*Stated goal*.
Could you rewrite the listing, starting at the line that has "Given: Click the browser back arrow" and stopping after the line that has "This screenshot has width=1563, height=632.", with "browser back arrow" swapped for "back button" and nothing else altered? Leave the pictures out of your answer.

*Supplied records*.

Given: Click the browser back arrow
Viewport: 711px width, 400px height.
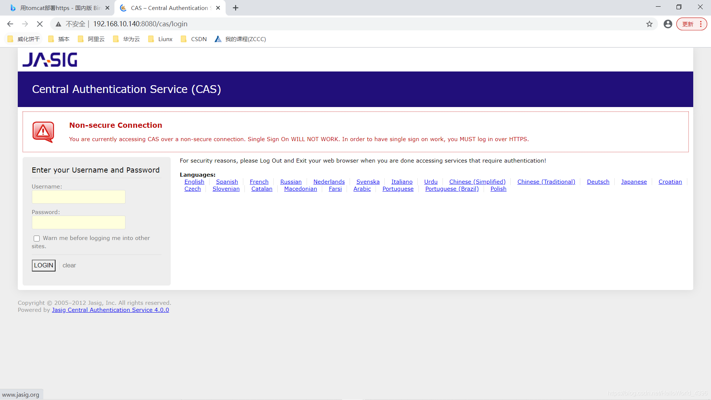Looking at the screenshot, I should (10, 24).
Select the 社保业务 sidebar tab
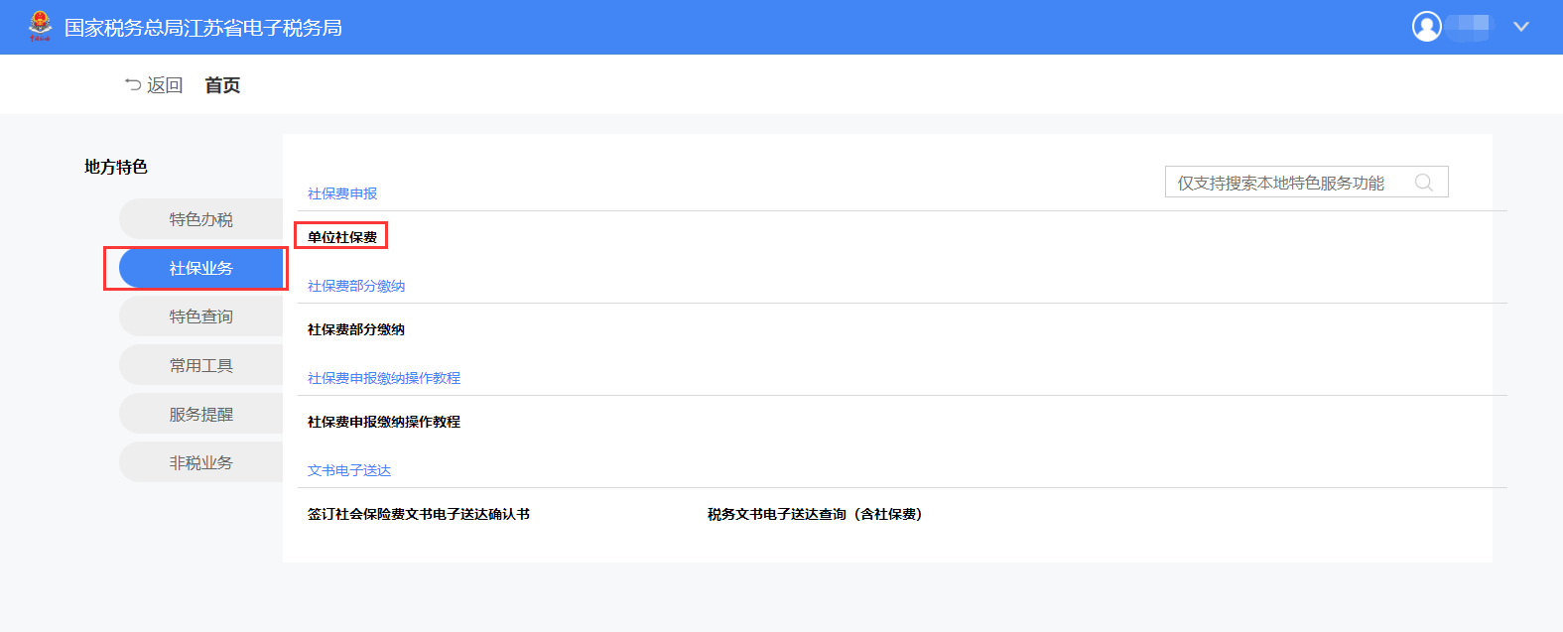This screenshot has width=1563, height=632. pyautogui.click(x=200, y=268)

---

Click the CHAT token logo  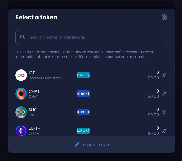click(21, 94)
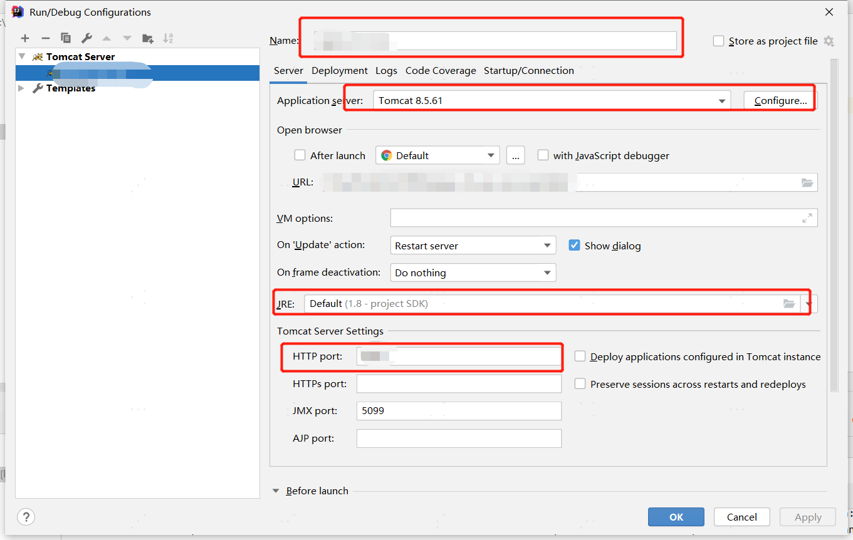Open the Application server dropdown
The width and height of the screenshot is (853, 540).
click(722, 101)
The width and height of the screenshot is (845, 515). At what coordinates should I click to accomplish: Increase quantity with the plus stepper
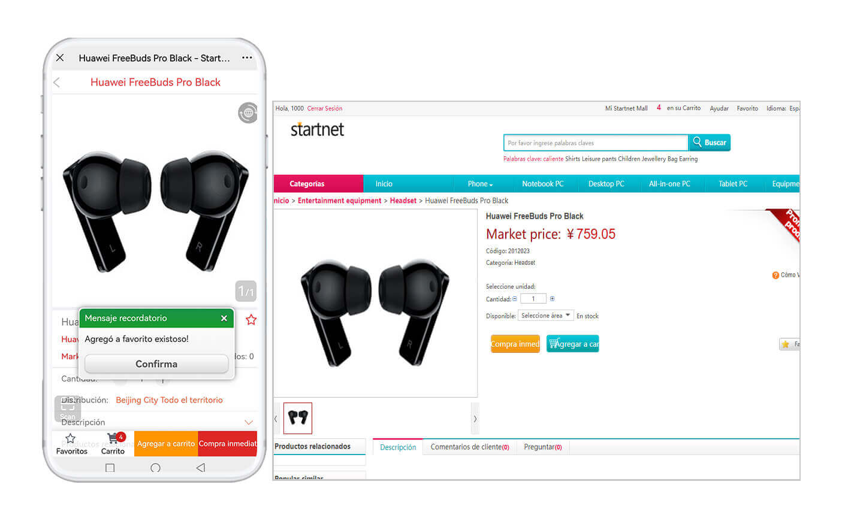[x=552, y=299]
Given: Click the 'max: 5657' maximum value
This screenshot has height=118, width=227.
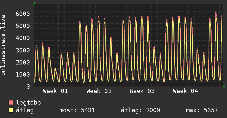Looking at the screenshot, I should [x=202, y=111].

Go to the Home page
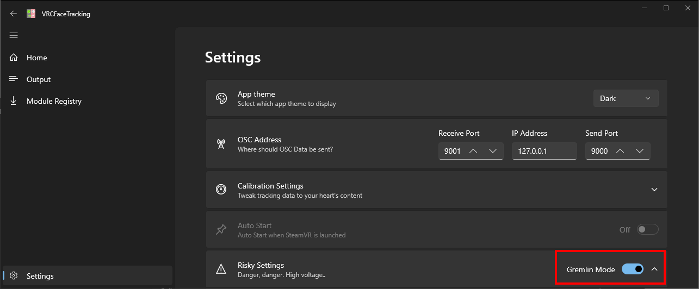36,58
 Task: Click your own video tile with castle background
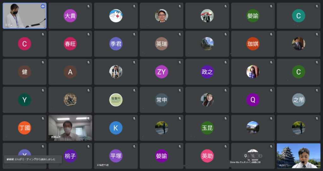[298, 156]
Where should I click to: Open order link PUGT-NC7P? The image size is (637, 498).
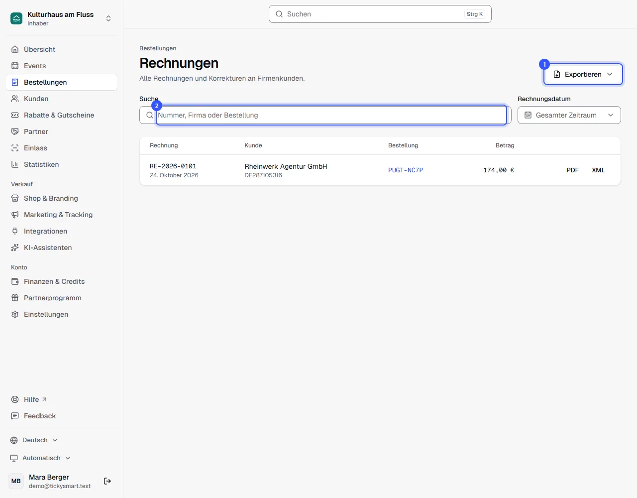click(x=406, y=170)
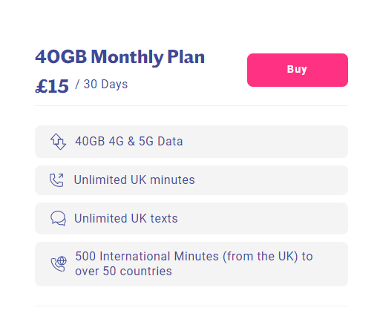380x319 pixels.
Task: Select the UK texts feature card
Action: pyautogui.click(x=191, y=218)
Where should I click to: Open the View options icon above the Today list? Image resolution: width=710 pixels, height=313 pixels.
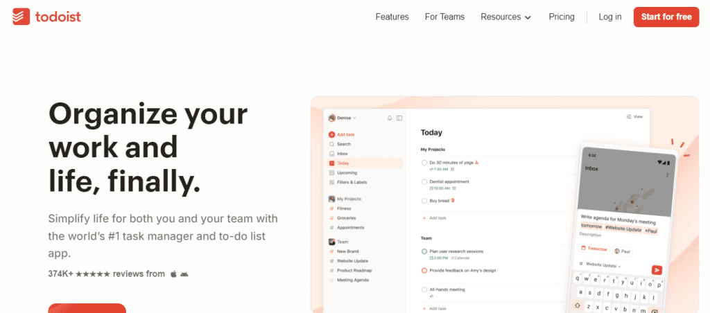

*Reply*.
Given: Click the back button
Viewport: 711px width, 400px height.
Looking at the screenshot, I should (10, 24).
Select the 社保业务 sidebar tab
This screenshot has width=1563, height=632. pyautogui.click(x=200, y=268)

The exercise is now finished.